REQUIRED TASK: Copy every one of the records below word for word, leaving out the pictures.

··········

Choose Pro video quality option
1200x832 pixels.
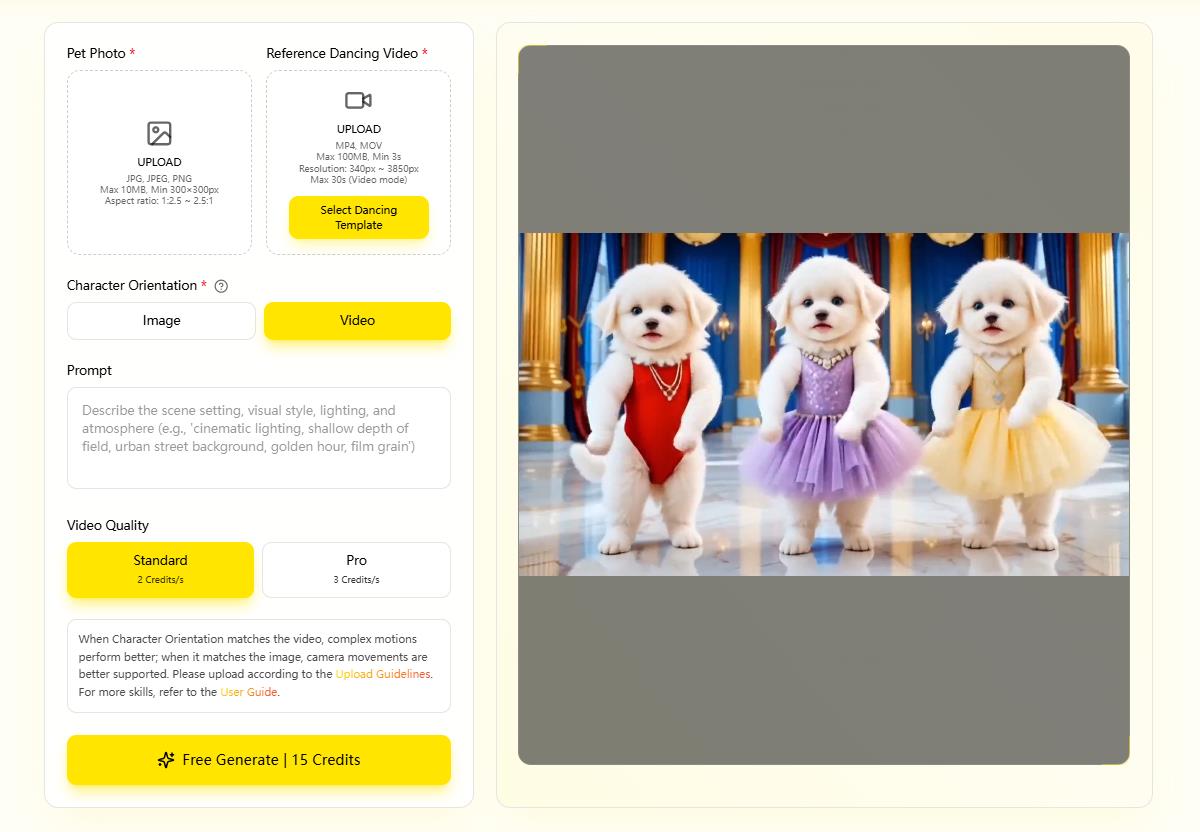[356, 570]
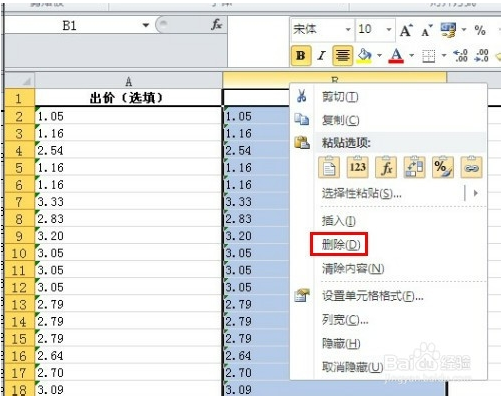
Task: Open the Name Box dropdown for B1
Action: (146, 25)
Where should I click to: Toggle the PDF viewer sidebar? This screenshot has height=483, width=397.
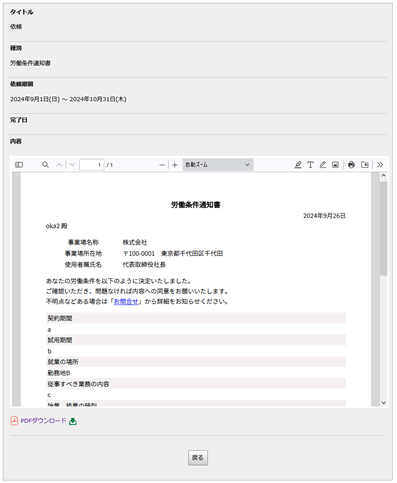coord(19,165)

··········

THE ANSWER:
Choose Pro video quality option
1200x832 pixels.
[356, 570]
Task: Open the Name Box dropdown for B1
Action: (146, 25)
Where should I click to: Toggle the PDF viewer sidebar? This screenshot has height=483, width=397.
coord(19,165)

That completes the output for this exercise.